[Document segment]:
┏━━
Perform Bayesian Learning on a Probabilistic Network of Project Risks.

Experimental. This function is part of the experimental probabilistic network module and the API may change in future versions.

Usage

prob_net_learn(network, observations = list(), num_samples = 1000)

Arguments

network

A prob_net object created by prob_net().

observations

A named list where names are node IDs and values are observed values.

num_samples

Number of samples to simulate for each node (default is 1000).

Value

A data frame with num_samples rows and one column per node containing the simulated posterior samples.
┗━━
[Source data]:
┏━━
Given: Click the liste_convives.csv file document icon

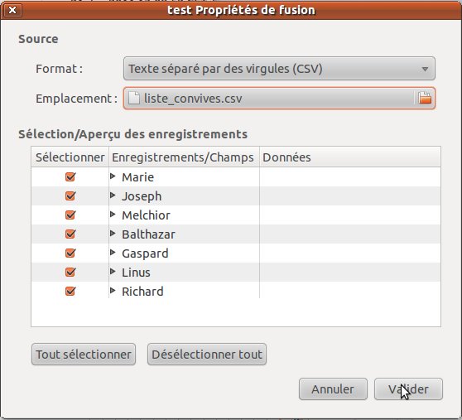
┗━━
[Goal 1]:
List every argument that the prob_net_learn reference page describes.
[Goal 2]:
According to the prob_net_learn reference page, what is the default value of num_samples?
The listing is separate from the prob_net_learn reference page.

[Exercise response 1]:
network, observations, num_samples

[Exercise response 2]:
1000